In 2003 in the Sacramento region, average home size peaked at 2,612 square feet, according to statistics from the Gregory Group, a Folsom consultant. Average size is now about 2,375 square feet. Ask home builders what’s ahead and they all say smaller still.
Downsizing – say to 1,200 square feet or 1,400 square feet for first-time buyers in the Sacramento region – is a routine effect of recession, history shows. But it also happens when buyers hew to an old-fashioned rule of real estate: buying at a price three times their annual household income. Builders say buyers have to toe that line now. They can’t get loans to buy higher.
"I just think smaller houses fit into the new profile," said Kevin Carson, a former John Laing Homes executive and president of the Sacramento division for the New Home Co. based in Orange County. Carson targets move-up buyers. Yet he says, "There won’t be the mini mansions that were built so much five years ago."
Indeed, many big boom-time houses have proved foreclosure-prone, expensive to cool and vulnerable to frightening drops in value. For a long time to come they’ll be monuments to the euphoric era that built, financed and sold them.
Meanwhile, nothing marks a new era so abruptly as an 817-square-foot house. Obviously, it can be done – and done well. The question is: why isn’t more of it being done?
Tuesday will bring a colossal merger in the nation’s home-building industry, a union of the Sacramento-Reno division of Pulte Homes of Bloomfield Hills, Mich. and Dallas-based Centex Homes.
Both firms, individually, are already among the capital region’s biggest builders. The merger will create a Wall Street giant in the region that can take a buyer from Centex’s traditional starter homes to Pulte’s traditional move-up homes to Del Webb’s houses in post-55 adult communities. Del Webb is a subsidiary of Pulte.
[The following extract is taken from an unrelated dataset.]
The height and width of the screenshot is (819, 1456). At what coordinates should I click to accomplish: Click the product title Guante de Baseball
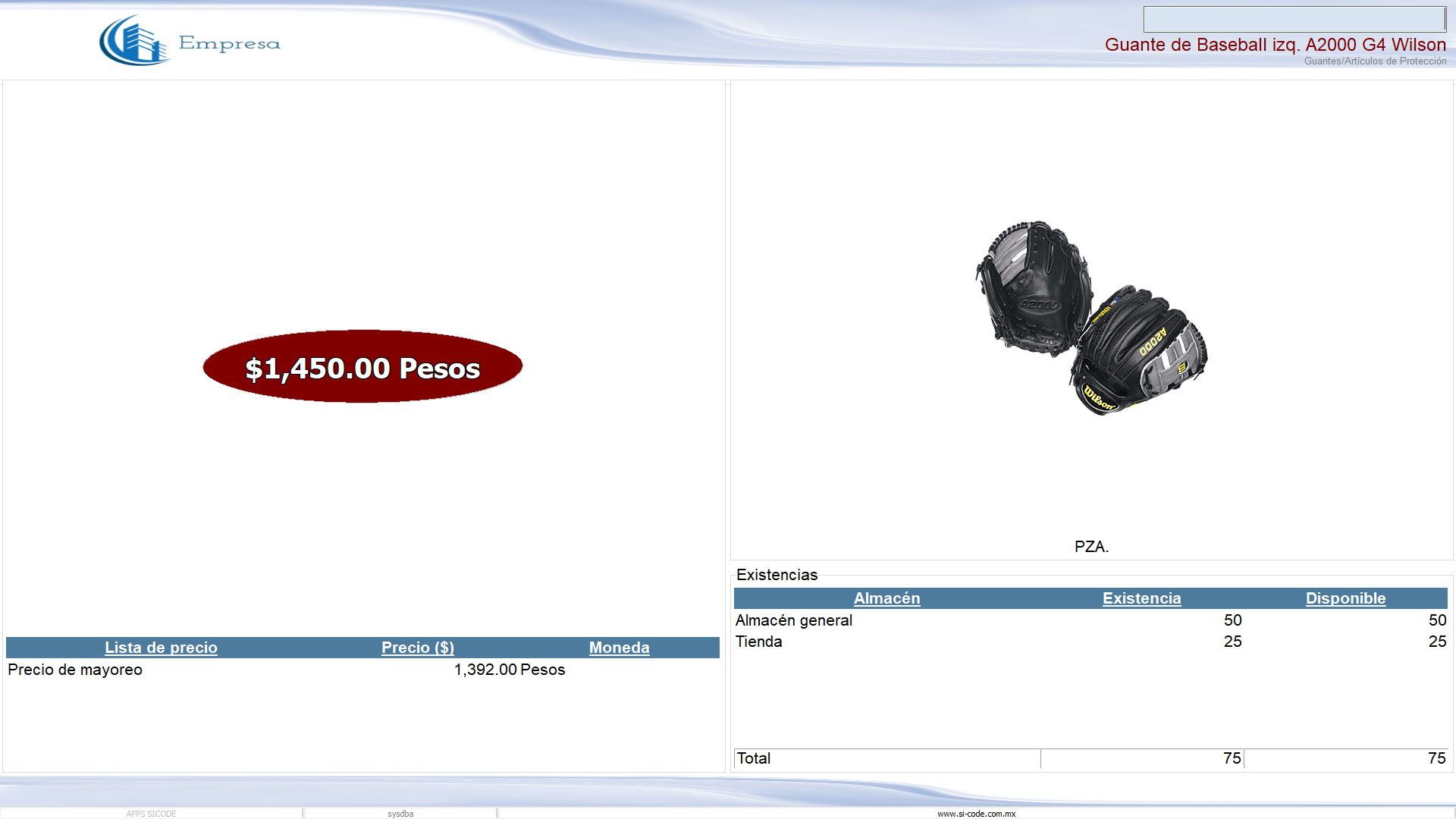point(1275,45)
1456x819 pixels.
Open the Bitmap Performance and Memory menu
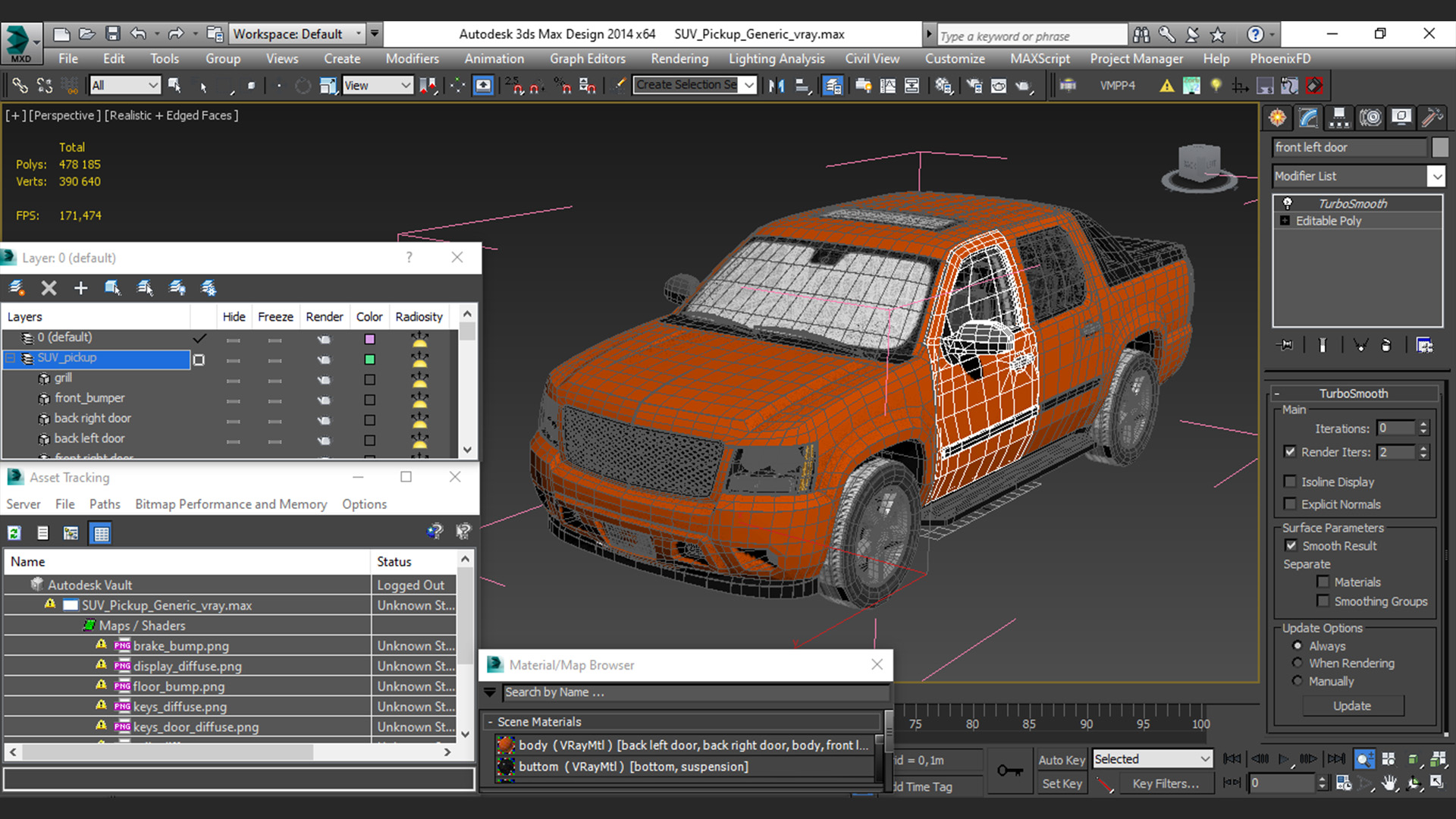[x=231, y=504]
Combined, the three entities held a 17 percent market share of new-home sales the first half of 2009 in El Dorado, Placer, Sacramento, Sutter, Yolo and Yuba counties, according to Hanley Wood Market Intelligence of Costa Mesa.
No comeback yet
Home Front caught up this week with Sidney B. Dunmore, former head of failed Granite Bay-based Dunmore Homes.
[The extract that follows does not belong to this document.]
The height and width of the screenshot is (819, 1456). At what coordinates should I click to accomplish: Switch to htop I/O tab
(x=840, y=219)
As the first area builder to go under during the housing bust it’s inevitable that Dunmore would be among the first rumored to be starting some kind of comeback.
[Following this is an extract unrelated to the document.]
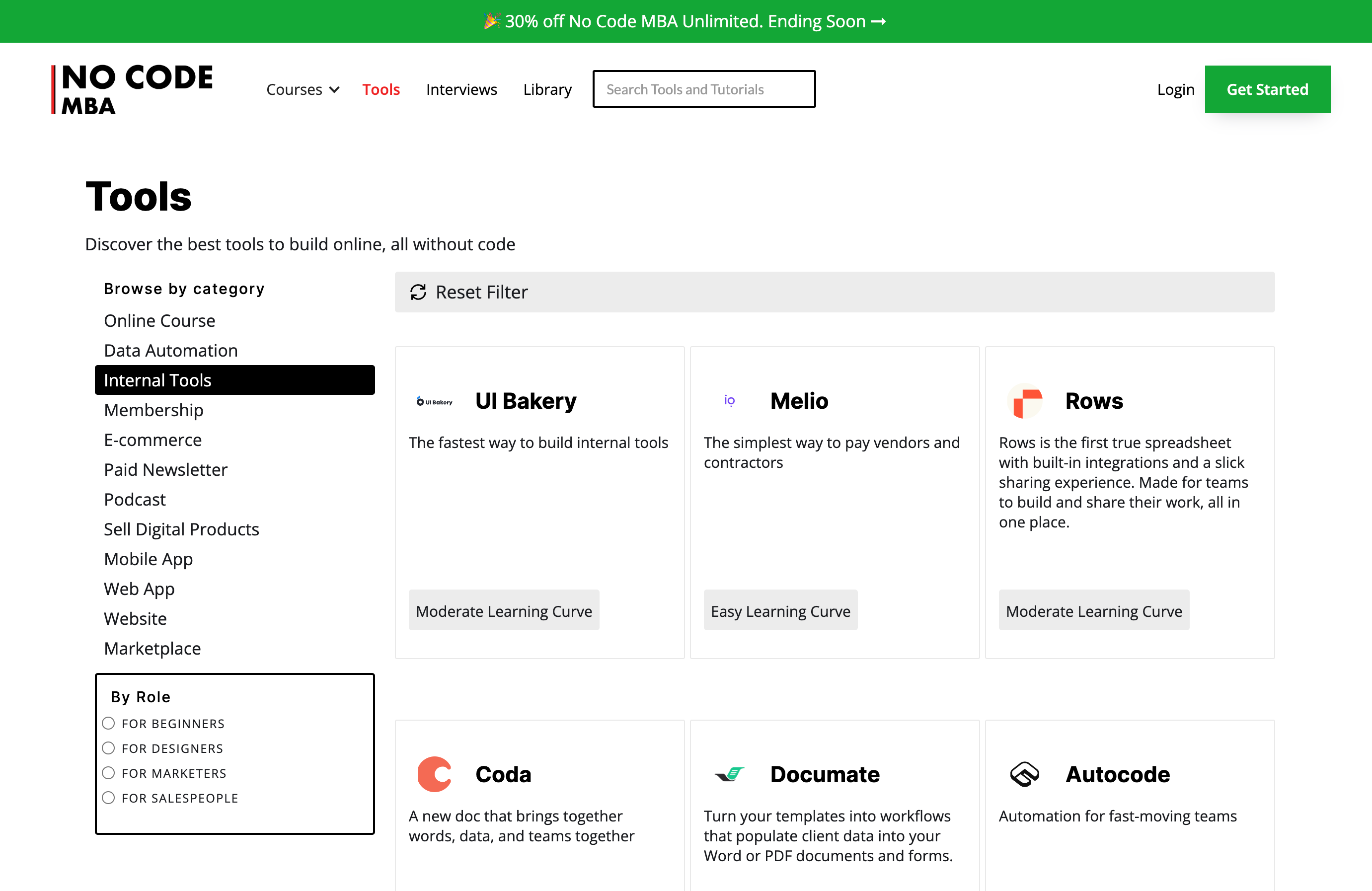The image size is (1372, 891).
Task: Click the No Code MBA logo
Action: tap(132, 89)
Not so, Dunmore, 54, said in a phone conversation. Not yet. He denies there’s a new business venture sniffing around for land to start over.
"I’m always looking. I’m always looking at opportunities," said Dunmore. "I can’t really say I’ve found anything at this time. But I’m still in the hunt if some opportunity pops up. But there’s nothing on the horizon."
Dunmore Homes filed for bankruptcy in November 2007 and was liquidated in February 2008 – after more than a half century in business and construction of 22,000 homes. Dunmore described the current building industry economy in the capital region as "pretty flat." But at least it’s finally stopped getting worse, he said.